A propos justement de corruption, le Dr Claude Wetta, secrétaire exécutif du Réseau national pour la lutte contre la corruption (Ren-Lac) est revenu sur un certains nombres de dossiers de corruption. Notamment le dossier de Toecin Yard. Selon M. Wetta, ceux qui ont été exclues dans ce dossier sont en général, des commerçants pendant que les inclues sont des conseillers municipaux, des policiers etc. Il cite aussi le dossier sur la passation de marché des intrants agricoles des paysans. «Celui à qui le marché des intrants a été attribué n’a en réalité jamais travaillé dans ce domaine au Burkina», révèle Claude Wetta.
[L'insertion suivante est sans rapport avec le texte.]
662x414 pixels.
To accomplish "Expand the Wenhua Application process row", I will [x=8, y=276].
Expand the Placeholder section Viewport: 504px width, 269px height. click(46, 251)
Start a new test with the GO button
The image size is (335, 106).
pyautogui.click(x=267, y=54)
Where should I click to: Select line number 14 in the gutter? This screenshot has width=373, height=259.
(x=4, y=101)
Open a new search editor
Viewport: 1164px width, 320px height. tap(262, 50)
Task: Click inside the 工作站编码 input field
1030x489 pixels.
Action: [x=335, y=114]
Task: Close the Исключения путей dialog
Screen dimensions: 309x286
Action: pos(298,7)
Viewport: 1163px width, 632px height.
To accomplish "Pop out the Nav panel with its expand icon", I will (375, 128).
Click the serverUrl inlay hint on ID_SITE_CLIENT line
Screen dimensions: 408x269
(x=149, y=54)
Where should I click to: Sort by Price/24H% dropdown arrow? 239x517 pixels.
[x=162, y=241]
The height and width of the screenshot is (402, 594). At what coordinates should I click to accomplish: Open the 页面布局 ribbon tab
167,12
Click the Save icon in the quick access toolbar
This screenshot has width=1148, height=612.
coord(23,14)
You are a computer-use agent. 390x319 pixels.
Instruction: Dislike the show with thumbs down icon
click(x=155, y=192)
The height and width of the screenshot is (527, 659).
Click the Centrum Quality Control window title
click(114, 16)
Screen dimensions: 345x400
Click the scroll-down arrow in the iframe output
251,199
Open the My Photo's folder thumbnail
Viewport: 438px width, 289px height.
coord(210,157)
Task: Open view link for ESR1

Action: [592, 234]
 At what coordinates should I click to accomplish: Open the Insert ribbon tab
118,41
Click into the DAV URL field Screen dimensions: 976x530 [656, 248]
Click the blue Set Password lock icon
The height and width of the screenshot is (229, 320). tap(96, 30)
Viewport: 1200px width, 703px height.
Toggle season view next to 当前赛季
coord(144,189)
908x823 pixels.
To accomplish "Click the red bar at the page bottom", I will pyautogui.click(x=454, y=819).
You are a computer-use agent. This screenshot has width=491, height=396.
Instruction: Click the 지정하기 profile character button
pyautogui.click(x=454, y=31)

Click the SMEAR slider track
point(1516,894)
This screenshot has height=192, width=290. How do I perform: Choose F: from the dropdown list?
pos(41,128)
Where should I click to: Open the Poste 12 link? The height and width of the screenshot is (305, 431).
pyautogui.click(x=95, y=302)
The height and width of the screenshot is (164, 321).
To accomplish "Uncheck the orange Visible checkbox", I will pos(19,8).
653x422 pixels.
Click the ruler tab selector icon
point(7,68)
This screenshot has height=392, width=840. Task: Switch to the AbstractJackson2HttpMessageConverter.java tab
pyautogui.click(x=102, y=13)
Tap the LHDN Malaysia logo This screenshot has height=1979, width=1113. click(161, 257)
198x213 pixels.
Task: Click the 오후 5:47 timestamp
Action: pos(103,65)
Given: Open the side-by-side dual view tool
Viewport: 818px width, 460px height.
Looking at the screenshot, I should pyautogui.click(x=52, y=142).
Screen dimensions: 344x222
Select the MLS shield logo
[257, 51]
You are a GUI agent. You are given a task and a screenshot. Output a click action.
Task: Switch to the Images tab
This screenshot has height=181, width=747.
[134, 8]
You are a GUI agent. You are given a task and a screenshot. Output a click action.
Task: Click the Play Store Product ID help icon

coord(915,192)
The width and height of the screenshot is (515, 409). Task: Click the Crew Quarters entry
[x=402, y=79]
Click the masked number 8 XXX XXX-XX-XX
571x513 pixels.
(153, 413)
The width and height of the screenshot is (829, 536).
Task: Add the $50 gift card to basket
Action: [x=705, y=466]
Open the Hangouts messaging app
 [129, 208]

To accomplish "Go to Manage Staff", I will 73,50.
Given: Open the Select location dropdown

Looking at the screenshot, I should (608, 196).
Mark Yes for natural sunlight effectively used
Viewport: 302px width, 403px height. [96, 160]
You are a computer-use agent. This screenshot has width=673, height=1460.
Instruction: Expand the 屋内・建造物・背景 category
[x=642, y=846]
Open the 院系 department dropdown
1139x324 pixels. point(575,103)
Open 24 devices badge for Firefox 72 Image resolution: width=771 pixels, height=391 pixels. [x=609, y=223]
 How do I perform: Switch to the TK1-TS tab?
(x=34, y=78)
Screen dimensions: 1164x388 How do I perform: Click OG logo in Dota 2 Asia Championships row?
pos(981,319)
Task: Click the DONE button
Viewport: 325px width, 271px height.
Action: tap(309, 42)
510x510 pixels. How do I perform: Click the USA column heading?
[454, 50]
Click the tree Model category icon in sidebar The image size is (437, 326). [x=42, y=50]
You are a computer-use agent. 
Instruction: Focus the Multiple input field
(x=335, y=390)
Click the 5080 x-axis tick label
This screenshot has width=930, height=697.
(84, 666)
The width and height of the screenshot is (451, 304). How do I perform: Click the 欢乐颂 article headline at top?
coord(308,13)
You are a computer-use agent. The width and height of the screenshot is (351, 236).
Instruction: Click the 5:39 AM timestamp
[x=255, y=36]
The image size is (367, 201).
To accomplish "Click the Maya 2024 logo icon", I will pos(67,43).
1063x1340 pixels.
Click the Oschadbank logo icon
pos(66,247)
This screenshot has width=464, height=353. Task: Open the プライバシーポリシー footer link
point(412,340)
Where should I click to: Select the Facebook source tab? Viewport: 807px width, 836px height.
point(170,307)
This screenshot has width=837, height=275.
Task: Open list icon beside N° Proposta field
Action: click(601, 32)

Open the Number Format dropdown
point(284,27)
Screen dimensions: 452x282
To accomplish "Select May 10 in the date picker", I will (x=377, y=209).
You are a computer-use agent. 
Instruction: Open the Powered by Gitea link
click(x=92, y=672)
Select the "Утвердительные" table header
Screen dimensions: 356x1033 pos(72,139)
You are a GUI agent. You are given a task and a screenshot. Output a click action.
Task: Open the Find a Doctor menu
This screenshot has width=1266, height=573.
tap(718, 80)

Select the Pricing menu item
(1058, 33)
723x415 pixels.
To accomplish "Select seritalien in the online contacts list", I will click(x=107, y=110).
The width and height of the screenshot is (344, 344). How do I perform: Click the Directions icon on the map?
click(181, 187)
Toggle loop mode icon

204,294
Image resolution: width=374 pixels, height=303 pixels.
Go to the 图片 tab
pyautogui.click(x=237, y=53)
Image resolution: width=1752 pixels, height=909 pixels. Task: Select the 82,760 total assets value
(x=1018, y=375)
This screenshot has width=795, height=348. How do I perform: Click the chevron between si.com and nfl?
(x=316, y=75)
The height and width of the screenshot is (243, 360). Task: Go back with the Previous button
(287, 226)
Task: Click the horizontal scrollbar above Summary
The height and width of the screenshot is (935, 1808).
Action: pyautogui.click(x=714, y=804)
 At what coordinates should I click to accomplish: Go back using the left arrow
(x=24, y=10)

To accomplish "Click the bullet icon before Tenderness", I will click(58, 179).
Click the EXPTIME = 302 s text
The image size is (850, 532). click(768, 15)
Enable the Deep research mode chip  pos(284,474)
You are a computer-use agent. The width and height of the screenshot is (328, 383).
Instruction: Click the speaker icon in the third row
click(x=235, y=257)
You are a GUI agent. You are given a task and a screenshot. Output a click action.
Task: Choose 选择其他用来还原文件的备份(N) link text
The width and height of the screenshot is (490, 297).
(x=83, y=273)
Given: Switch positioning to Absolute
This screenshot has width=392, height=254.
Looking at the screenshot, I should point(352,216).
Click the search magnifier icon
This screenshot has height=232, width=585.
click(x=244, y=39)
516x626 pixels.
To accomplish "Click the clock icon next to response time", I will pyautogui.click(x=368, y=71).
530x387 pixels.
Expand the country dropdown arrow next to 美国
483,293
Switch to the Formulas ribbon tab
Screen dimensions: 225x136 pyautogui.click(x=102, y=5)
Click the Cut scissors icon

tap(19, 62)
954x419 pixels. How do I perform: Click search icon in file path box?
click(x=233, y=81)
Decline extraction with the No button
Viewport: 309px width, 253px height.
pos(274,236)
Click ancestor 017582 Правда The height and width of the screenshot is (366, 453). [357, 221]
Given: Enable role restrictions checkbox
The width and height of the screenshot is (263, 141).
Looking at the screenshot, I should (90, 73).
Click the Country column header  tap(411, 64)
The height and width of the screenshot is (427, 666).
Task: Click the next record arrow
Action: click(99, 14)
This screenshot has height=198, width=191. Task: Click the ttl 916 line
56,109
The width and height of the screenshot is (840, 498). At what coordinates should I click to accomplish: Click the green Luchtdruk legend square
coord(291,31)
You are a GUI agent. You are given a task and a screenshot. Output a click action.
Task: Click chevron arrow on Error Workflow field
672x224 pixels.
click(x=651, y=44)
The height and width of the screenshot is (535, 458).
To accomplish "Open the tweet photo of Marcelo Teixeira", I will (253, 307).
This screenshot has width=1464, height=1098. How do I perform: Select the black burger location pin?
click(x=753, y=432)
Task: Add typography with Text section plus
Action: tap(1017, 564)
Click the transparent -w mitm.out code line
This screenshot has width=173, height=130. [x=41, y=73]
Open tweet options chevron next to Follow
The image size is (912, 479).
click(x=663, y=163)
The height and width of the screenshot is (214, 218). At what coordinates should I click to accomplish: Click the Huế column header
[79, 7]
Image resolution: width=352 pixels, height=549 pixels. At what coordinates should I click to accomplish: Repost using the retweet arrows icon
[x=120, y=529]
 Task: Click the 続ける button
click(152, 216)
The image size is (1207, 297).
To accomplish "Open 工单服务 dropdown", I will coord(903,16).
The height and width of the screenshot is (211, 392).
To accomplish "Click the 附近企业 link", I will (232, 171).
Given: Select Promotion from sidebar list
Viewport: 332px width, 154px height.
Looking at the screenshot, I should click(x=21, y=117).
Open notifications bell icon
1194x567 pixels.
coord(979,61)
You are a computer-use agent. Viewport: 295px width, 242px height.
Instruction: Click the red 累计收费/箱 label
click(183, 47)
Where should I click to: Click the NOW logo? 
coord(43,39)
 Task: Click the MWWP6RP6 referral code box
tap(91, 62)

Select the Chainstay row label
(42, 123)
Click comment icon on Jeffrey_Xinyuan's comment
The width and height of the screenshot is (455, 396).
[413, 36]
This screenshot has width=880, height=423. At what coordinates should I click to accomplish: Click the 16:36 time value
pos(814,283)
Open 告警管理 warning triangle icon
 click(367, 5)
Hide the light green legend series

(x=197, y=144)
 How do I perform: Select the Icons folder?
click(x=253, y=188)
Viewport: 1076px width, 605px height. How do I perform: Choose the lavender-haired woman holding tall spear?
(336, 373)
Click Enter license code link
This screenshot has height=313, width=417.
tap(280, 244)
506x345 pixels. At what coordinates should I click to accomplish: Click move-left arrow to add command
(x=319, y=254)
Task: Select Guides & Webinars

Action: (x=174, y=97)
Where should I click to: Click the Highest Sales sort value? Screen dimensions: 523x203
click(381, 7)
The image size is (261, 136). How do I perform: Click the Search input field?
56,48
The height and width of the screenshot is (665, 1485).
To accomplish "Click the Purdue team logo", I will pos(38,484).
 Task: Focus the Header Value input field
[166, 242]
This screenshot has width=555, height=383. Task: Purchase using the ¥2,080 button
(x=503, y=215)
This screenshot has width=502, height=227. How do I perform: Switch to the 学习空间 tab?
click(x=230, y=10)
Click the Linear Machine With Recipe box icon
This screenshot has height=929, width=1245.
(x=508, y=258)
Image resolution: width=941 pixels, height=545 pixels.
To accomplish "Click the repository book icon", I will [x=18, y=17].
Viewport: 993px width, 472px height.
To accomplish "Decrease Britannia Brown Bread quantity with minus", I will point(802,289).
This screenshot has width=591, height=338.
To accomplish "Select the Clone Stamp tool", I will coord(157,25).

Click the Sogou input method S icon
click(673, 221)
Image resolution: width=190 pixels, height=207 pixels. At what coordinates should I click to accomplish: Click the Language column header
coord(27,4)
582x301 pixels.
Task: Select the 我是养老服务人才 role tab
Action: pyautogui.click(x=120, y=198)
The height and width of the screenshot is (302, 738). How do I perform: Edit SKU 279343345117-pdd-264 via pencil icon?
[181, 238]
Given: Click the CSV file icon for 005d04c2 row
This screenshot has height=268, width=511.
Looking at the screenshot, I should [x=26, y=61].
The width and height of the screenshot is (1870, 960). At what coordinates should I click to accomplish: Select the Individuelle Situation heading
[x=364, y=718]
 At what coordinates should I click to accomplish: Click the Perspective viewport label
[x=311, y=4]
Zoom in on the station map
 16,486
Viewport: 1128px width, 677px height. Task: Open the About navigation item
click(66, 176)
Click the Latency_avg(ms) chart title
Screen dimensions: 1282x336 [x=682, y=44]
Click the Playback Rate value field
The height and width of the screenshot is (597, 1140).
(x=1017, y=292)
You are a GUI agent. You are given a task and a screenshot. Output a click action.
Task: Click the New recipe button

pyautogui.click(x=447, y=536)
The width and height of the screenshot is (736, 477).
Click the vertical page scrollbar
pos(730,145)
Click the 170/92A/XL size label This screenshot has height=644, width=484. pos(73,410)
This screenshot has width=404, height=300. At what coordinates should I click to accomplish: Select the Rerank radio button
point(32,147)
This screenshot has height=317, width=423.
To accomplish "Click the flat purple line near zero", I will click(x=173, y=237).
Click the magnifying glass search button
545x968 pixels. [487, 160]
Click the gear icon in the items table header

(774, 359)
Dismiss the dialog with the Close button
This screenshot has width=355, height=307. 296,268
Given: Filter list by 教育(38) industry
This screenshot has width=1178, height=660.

Par conséquent, les conférenciers pour marquer ce 4è anniversaire de l’insurrection populaire de 2014, appellent à une mobilisation générale et à un resserrement dans leurs rangs autour du thème : «Face à la persistance de l’impunité, de l’insécurité et à la remise en cause des acquis de l’insurrection populaire, poursuivons la lutte pour un véritable changement en faveur du peuple.»

Elles invitent donc les populations du Kadiogo et environs, à participer massivement à une marche suivie d’un meeting le mercredi 31 octobre 2018 à partir de 9 heures à la place de la nation. Et ceci pour disent-ils, exiger justice pour tous les martyrs de l’insurrection populaire d’octobre 2014 et de la résistance au putsch de septembre 2015 ; exiger des prises de mesures urgentes et efficaces pour préserver la vie des soldats au front et assurer l’effectivité du droit à la sécurité sur l’ensemble du territoire national ; exiger la justice dans les opérations de lotissements «scandaleux» passées et réclamer des logements décents à la portée des couches populaires ; dire non aux privatisations «sauvages» auxquelles s’attèle le pouvoir, à la destruction des emplois et exiger des emplois décents et en nombre pour la jeunesse populaire insurgée ; combattre la criminalisation et la répression des luttes populaires des syndicats de travailleurs, des organisations paysannes et de jeunesses ; défendre et approfondir les acquis de l’insurrection populaire et le putsch manqué.